Black-Latino Relations in Transistion
ED GORDON, host:
I'm Ed Gordon. This is NEWS & NOTES.
As you just heard on our roundtable, Mexico's president, Vicente Fox, responded publicly for the first time to allegations of racism based on comments he made about Mexicans and African-Americans. Fox made his comments just days before voters in Los Angeles elected the city's first Latino mayor in over 100 years. Commentator Todd Boyd believes these two events could mark the beginning of a major transition in the relationship between African-Americans and Latinos.
What was striking about Villaraigosa's victory was his ability to pick up the votes of many African-Americans who had voted overwhelmingly for his opponent, departing Mayor Jim Hahn, in the 2001 election. I'm still trying to figure out what it was about Vicente Fox's comments that offended people.
As a native of one of this nation's blackest cities, Detroit, and now a longtime resident of the City of Angels, where Latinos make up the majority, I've seen firsthand the evidence of Fox's truth. It makes perfect sense to me that after all the years of struggle African-Americans have experienced in this country someone decided that they're tired of doing all the dirty work. It also makes sense that Latino immigrants would rush to fill this void.

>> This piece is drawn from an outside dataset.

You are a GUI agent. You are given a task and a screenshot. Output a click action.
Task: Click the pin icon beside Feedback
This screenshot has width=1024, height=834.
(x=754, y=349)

America has a long tradition of trading up. As people assimilate into the mainstream, they're less likely to desire work that still defines them as being at the bottom. Immigrants gladly fill in the blanks as this allows them a chance to eventually move into the mainstream themselves. Fox kept it real. Maybe his words bespeak a truth that some people don't want to acknowledge, but it is no less truthful.
In Los Angeles, many older African-Americans expressed both publicly and privately that they were concerned about voting for Villaraigosa because they felt that he would only engender policies favorable to Latinos. When are we going to wake up? It seems that some African-Americans have become quite comfortable in their status as America's ultimate victims. It's as though no one can ever be at the bottom because this is our spot. Thoughts like this are depressing to say the least. And this competition for the bottom is one that I want no part of. There is no pride in being able to say that I am worse off than you. Instead of fighting for the lowest rung of the ladder, maybe people should use these recent events as an opportunity for identity adjustment and coalition building across race.
One of the dangers of unconscious assimilation is to employ some of the same thoughts that were once used against you towards others. This is simply the same old soup reheated and I, for one, don't like the taste of leftovers.
GORDON: Todd Boyd is also known as the Notorious PhD. He's a media commentator, author and professor of critical studies in the USC School of Cinema and Television.